Decision Making in Medical Care: Interview of Dan Jonas, MD, MPH

How are decisions made in medical care?
Dr. Synonymous (A. Patrick Jonas, MD) will interview Associate Professor Dan Jonas, MD, MPH about this subject on the Dr. Synonymous show June 14, 2018.

Dan teaches courses at the University of North Carolina to medical students, physicians and public health graduate students about analyzing the medical and other scientific literature.

Full disclosure:  He is my middle son.  I'm very pleased with how he has used his gifts and talents.

Dan will review his background.

What are the courses he teaches?  What excites the students?  What surprises them?  What is changing with time and technology?

We'll talk about studies- how big do they have to be to count?

Evidence:  What is it?  What is "Evidence based" and what isn't?

Patients role in medical decision making:  What is it?  What could it be?

Basic Science versus Clinical Science:  How do medical learners process information early and later in their careers?

I'm a (holistic) family physician and Dan is a Med-Peds and public health trained academic physician, so we'll focus on primary care types of examples during the interview.

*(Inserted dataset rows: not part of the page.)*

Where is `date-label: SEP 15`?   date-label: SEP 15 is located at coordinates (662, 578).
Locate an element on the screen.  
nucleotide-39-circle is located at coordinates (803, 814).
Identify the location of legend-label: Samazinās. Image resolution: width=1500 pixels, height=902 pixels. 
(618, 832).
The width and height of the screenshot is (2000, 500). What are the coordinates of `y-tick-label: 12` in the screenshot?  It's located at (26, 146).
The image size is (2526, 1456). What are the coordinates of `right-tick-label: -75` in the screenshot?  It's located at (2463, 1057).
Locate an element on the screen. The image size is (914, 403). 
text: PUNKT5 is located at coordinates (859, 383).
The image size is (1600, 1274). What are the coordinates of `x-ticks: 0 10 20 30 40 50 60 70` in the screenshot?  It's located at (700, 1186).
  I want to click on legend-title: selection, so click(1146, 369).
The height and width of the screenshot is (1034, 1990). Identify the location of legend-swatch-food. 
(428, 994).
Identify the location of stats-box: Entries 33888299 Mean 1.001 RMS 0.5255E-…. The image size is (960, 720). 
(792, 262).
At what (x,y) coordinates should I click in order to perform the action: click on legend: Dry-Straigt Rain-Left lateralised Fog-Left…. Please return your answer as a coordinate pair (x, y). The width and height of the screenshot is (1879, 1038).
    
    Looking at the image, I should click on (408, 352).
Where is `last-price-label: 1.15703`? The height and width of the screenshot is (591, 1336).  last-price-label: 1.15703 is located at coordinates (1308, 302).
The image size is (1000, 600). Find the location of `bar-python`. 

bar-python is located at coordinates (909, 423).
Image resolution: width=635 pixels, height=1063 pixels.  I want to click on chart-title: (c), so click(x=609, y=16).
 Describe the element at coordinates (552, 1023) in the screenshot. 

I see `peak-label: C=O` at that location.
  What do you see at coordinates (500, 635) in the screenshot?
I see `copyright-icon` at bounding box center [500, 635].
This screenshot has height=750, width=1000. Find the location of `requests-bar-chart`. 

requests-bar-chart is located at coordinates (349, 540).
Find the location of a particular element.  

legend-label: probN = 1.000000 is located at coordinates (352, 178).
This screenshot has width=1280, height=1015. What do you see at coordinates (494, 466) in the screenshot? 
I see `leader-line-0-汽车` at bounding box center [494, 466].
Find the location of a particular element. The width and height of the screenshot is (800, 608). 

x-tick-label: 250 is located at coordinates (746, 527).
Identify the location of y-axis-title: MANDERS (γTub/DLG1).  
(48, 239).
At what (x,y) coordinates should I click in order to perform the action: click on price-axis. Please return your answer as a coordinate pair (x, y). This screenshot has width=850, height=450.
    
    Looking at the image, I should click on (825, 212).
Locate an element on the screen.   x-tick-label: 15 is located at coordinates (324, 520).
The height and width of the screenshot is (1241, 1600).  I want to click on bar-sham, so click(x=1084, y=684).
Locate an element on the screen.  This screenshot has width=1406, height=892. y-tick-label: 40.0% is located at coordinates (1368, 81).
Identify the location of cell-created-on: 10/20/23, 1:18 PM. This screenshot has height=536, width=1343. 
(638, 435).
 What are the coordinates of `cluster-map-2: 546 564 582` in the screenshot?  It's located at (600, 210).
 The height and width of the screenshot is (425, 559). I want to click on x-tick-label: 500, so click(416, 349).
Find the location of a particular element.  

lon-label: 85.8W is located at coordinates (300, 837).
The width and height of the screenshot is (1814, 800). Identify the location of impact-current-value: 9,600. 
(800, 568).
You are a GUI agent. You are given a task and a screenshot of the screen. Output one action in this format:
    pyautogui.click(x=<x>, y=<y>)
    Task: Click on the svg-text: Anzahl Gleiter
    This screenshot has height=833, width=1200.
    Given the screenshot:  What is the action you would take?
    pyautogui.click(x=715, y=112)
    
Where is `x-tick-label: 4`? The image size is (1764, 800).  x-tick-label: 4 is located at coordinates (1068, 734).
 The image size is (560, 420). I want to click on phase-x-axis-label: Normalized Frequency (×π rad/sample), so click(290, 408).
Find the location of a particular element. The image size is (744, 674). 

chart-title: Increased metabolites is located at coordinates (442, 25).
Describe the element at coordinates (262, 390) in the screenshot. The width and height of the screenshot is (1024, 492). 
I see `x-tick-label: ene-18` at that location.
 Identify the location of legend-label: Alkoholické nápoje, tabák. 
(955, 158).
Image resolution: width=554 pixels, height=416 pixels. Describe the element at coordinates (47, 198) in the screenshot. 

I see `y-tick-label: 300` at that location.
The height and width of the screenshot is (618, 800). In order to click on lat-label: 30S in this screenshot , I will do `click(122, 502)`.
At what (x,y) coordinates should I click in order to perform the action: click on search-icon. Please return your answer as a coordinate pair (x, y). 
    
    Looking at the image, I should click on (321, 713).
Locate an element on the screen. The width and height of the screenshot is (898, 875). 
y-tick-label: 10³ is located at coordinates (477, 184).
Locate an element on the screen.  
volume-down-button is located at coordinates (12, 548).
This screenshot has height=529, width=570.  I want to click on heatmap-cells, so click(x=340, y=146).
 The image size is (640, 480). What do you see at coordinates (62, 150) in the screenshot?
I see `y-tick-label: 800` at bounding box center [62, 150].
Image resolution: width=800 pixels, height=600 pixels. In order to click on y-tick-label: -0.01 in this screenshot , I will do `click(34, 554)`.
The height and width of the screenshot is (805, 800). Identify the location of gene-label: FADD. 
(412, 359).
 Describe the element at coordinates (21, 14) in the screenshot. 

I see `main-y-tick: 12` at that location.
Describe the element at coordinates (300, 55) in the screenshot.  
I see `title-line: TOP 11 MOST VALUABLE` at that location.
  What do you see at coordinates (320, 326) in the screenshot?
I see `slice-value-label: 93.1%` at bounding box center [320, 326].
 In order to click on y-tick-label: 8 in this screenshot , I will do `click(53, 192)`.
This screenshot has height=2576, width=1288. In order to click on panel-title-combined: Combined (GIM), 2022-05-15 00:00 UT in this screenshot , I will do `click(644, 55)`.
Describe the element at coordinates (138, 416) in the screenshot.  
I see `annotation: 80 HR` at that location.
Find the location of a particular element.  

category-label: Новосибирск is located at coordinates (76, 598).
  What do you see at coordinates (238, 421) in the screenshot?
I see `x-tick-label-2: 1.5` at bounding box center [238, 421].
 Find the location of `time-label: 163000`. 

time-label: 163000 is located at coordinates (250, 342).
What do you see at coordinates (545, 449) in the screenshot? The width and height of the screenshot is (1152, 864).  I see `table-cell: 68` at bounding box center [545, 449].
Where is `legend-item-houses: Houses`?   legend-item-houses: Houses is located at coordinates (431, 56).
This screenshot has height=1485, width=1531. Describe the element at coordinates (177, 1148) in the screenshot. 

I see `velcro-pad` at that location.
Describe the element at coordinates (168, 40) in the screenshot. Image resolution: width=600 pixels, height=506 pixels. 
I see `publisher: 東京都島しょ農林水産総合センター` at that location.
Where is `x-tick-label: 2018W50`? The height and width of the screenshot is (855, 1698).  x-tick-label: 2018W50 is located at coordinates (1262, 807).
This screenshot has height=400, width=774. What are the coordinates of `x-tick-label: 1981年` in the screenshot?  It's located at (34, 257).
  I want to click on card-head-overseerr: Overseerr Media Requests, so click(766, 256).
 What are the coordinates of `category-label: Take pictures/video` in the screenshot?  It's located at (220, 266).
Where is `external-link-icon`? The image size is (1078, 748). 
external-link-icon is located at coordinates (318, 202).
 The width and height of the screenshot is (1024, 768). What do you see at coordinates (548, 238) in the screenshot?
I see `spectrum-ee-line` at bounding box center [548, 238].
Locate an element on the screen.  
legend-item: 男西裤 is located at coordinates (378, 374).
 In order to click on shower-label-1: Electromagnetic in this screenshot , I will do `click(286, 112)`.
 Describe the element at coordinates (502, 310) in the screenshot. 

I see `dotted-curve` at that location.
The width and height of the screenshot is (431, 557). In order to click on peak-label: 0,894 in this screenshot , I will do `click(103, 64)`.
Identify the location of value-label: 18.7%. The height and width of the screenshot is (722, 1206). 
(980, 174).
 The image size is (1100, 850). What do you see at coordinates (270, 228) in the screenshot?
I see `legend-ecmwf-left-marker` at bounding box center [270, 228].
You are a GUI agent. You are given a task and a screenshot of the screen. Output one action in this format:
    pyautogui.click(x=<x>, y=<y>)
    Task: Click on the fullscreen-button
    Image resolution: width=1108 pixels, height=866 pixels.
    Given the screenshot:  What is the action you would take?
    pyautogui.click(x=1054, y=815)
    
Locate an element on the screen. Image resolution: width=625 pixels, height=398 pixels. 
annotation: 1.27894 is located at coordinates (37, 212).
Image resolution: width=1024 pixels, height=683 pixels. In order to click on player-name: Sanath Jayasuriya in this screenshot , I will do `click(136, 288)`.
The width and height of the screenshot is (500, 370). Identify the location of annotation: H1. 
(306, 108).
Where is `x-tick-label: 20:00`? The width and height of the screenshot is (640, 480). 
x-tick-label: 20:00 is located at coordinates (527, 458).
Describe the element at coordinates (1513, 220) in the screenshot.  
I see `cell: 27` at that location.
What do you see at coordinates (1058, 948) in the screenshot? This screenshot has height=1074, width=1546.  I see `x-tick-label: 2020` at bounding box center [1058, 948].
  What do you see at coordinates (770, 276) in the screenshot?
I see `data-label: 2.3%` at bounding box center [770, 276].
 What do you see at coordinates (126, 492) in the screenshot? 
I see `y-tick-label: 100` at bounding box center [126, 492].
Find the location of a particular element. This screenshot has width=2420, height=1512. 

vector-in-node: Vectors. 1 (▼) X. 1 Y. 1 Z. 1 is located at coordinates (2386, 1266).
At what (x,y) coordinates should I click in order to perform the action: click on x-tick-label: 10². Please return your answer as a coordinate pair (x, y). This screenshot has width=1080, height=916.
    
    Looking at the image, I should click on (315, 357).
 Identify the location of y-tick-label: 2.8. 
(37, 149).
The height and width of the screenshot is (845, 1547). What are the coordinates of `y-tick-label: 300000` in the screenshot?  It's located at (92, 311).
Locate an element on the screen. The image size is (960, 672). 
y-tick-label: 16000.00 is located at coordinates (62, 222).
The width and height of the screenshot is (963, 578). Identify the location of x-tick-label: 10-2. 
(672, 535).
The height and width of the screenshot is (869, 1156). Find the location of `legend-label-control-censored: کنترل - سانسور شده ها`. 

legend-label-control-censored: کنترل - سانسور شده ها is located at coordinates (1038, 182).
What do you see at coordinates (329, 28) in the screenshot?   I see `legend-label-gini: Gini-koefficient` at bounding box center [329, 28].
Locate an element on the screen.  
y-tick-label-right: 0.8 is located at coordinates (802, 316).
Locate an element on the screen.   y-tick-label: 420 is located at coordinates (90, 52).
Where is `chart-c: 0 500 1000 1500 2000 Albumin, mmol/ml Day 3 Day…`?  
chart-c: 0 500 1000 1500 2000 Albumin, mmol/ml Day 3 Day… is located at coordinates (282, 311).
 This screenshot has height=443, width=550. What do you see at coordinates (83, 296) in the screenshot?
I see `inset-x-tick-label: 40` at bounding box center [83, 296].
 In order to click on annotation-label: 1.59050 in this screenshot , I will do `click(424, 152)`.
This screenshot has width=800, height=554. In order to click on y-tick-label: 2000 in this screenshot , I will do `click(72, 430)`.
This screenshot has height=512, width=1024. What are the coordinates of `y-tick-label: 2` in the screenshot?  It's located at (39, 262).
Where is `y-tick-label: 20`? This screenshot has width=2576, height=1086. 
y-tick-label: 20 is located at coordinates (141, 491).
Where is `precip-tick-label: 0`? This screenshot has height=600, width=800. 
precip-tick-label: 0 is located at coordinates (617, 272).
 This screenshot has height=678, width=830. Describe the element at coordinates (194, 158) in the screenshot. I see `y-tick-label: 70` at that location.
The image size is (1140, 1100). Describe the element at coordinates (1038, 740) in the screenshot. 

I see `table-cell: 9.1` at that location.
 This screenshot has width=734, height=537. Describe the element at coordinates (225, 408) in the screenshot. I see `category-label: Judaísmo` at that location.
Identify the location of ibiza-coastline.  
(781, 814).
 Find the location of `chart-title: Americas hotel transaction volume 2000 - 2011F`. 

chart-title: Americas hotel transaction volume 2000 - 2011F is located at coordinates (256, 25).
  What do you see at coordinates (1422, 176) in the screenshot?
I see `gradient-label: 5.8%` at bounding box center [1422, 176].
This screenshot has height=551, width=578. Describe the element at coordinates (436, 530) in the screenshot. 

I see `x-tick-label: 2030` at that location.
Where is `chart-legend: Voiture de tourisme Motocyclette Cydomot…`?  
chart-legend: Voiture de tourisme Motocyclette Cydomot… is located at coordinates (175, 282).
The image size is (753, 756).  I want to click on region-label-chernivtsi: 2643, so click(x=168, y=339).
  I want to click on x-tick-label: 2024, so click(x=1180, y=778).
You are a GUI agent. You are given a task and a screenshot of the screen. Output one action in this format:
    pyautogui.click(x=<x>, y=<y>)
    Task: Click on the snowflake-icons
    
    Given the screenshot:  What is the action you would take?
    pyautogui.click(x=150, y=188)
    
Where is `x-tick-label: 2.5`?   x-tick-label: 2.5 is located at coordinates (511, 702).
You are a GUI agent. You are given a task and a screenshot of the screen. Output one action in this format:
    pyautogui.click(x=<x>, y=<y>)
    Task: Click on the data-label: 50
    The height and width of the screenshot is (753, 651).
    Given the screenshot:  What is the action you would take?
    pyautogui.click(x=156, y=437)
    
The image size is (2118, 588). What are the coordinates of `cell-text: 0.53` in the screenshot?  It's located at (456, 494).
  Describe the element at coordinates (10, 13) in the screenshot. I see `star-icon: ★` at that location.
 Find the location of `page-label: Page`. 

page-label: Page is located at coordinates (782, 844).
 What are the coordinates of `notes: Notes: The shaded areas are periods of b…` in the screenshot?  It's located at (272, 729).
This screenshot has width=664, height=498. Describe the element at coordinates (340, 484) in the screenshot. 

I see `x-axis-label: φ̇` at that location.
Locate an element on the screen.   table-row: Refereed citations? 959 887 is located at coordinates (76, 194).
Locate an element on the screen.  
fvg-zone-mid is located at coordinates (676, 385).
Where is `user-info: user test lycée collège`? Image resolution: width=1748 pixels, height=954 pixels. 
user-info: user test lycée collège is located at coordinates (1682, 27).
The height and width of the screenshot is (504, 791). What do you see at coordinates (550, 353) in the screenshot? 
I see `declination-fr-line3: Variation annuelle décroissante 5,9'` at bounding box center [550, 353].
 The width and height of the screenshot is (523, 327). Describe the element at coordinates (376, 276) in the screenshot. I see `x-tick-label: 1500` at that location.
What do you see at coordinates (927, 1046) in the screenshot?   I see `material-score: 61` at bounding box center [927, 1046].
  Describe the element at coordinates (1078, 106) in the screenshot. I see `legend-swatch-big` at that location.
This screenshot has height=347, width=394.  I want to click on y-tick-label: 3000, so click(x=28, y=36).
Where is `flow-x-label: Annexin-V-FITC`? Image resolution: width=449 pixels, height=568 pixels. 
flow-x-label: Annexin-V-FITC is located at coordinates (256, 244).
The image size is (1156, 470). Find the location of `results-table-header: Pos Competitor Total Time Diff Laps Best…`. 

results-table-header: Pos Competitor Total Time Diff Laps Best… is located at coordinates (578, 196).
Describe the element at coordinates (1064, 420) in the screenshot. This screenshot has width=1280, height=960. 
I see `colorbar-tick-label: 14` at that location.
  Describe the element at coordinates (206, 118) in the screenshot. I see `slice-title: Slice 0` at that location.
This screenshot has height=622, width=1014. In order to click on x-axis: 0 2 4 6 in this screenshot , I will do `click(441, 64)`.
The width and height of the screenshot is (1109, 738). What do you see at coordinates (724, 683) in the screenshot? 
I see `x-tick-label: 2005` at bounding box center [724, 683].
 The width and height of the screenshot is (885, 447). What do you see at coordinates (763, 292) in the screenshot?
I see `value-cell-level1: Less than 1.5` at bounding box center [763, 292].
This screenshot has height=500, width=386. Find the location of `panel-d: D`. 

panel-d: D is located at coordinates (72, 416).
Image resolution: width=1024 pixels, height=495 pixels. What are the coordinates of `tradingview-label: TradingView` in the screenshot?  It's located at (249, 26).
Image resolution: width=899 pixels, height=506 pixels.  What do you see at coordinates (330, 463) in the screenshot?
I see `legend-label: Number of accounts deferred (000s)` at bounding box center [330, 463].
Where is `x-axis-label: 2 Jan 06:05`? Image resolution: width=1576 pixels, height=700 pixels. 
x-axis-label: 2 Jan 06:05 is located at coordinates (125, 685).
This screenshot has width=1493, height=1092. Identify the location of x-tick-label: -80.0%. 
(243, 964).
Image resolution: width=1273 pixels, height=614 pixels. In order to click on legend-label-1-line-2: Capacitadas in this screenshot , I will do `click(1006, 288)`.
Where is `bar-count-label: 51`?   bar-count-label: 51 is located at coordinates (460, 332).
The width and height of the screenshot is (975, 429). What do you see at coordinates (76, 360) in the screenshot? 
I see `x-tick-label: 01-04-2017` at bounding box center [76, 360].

Chronic disease care (management) versus acute illness care:  What are similarities and differences?

Public Health versus Personal Health:  What are some differences and similarities?

Quality:  What is it and who decides?  How is it measured and reported?  What is patient role in defining quality?  Wheat Belly and Grain Brain.  The microbiome-Quality vs novelty.

Electronic Medical Records:  Benefits and Harms (Remember principles of medical ethics and physician burnout)?

Common versus rare diseases:  How are they found, followed and treated?  (We'll comment about Ehlers Danlos Syndrome among others)

Time management in clinical care versus clinical decision support (tools, etc.)?  Front lines versus ivory tower.

Direct Primary Care versus Usual Primary Care and other models:  How do we change?

How many studies are what level of quality?

Genomics:  Quality studies?  Consumer driven  genomic information as a source of quality and/or physician annoyance?